Algérie:La Zone de libre-échange africaine opérationnelle dès janvier 2021 Un nouveau challenge économique

  • 21 décembre 2020 / Actualité / 150 / Africa - Bi 3


Algérie:La Zone de libre-échange africaine opérationnelle dès janvier 2021  Un nouveau challenge économique

Après un bilan jugé globalement négatif de l'Accord d'association avec l'Union européenne, l'Algérie s'apprête à entrer dans un autre processus commercial multilatéral. Il s'agit de la Zone de libre-échange continentale africaine (Zlecaf). Il faut savoir que le coup d'envoi officiel de cette Zlecaf interviendra au début du mois de janvier prochain. Un rendez-vous des économies africaines et une opportunité pour l'Algérie d'améliorer ses chiffres à l'export hors hydrocarbures et équilibrer un tant soi peu son déficit commercial en achetant africain, donc pour beaucoup moins cher. Il va de soi que la Zlecaf ne remplacera pas toutes les importations du pays, mais l'Algérie fonde tout de même beaucoup d'espoir dans l'intégration économique africaine, censée lui ouvrir les portes d'un marché de plus d'un milliard de consommateurs et peu exigeant en matière de normes à satisfaire. Le Premier ministre, qui a représenté l'Algérie à la 13e Session extraordinaire de la Conférence des chefs d'Etat et de gouvernement de l'Union africaine, était à la limite de l'enthousiasme. Il usera de qualificatifs très engagés et dira que le choix de l'Algérie d'intégrer la Zlecaf était stratégique.

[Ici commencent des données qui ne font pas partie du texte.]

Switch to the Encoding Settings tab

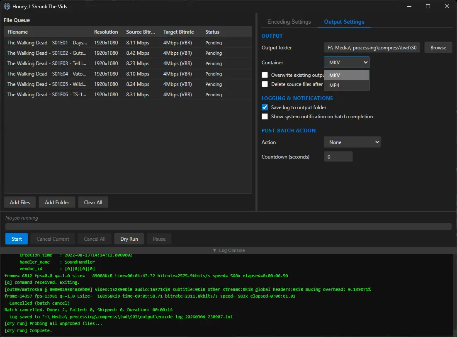pyautogui.click(x=289, y=22)
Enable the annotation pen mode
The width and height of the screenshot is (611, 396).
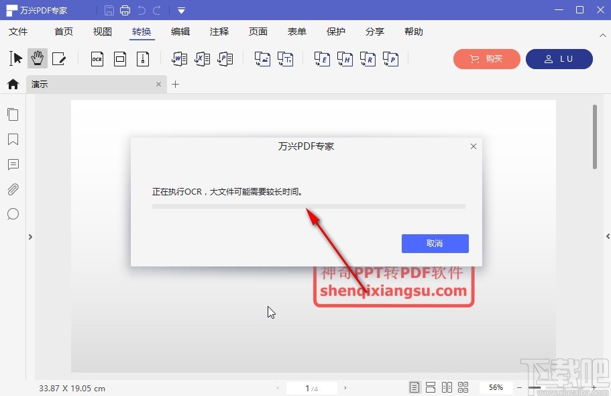point(59,59)
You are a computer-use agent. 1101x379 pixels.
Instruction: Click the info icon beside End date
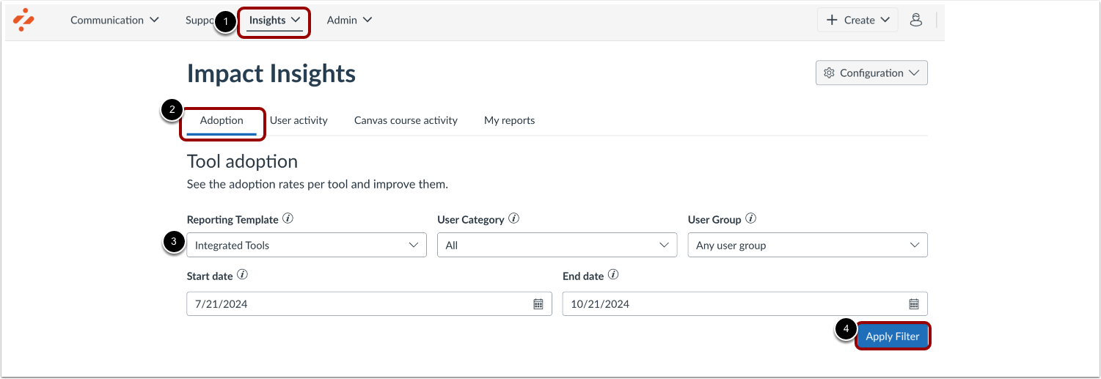tap(613, 276)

L'optimisme du Premier ministre tient certainement à la capacité de l'Algérie d'intéresser des investisseurs, compte tenu des infrastructures dont elle dispose et de son capital humain en termes de formation et de compétences universitaires. Le pays pointe en tête du continent en matière d'indice de développement humain. Il n'y a pas que cela. L'Algérie peut être d'une précieuse contribution à l'épanouissement de la Zlecaf grâce à «la Transsaharienne Alger - Lagos (Nigeria), le gazoduc entre l'Algérie et le Nigeria, la liaison fibre optique Alger-Abuja et le port de Cherchell, en tant que hub de fret maritime», énumère Abdelaziz Djerad. Autant de réalisations, dont certaines déjà finalisées et d'autres en phase de lancement. Elles pèseront lourd dans le choix de pas mal d'investisseurs étrangers, intéressés par le marché africain qui se place comme la prochaine zone de croissance économique mondiale. En effet, 1,2 milliard de personnes qui vivent en Afrique, peuvent générer une valeur de 3000 milliards USD et un Produit intérieur de 2,5 milliards USD. Les experts tablent sur un des flux commerciaux intracontinentaux de l'ordre des 52%. Actuellement, le rapport n'est que de 16%.

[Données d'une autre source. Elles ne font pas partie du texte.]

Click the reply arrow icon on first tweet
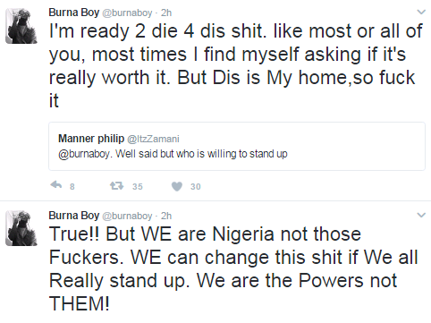This screenshot has width=431, height=323. tap(56, 185)
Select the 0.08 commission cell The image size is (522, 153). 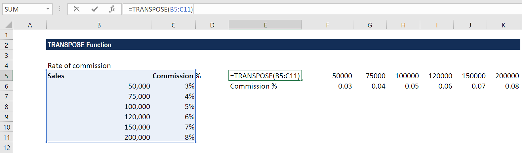503,86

Ces données imposent un minimum de respect et les grandes compagnies multinationales n'ont pas l'intention de s'en détourner. Pour nombre d'entre elles qui activent déjà sur le continent, la Zlecaf est une aubaine inespérée. Elle l'est également pour les pays africains qui, au terme des clauses qui régulent la megazone de libre-échange, suppose des implantations industrielles en terre africaine. Un deal gagnant-gagnant, bien qu'il y aura certainement à en redire dans les prochaines années. Mais pour l'heure, l'objectif premier de la Zlecaf est d'édifier un grand marché, dont la croissance sortira des millions d'Africains de la pauvreté. Mais le dire est autrement plus facile de réaliser cet objectif. Les guerres qui minent l'Afrique constituent le principal obstacle. Il reste tout de même possible d'entamer le processus et le succès économique peut induire une stabilité politique.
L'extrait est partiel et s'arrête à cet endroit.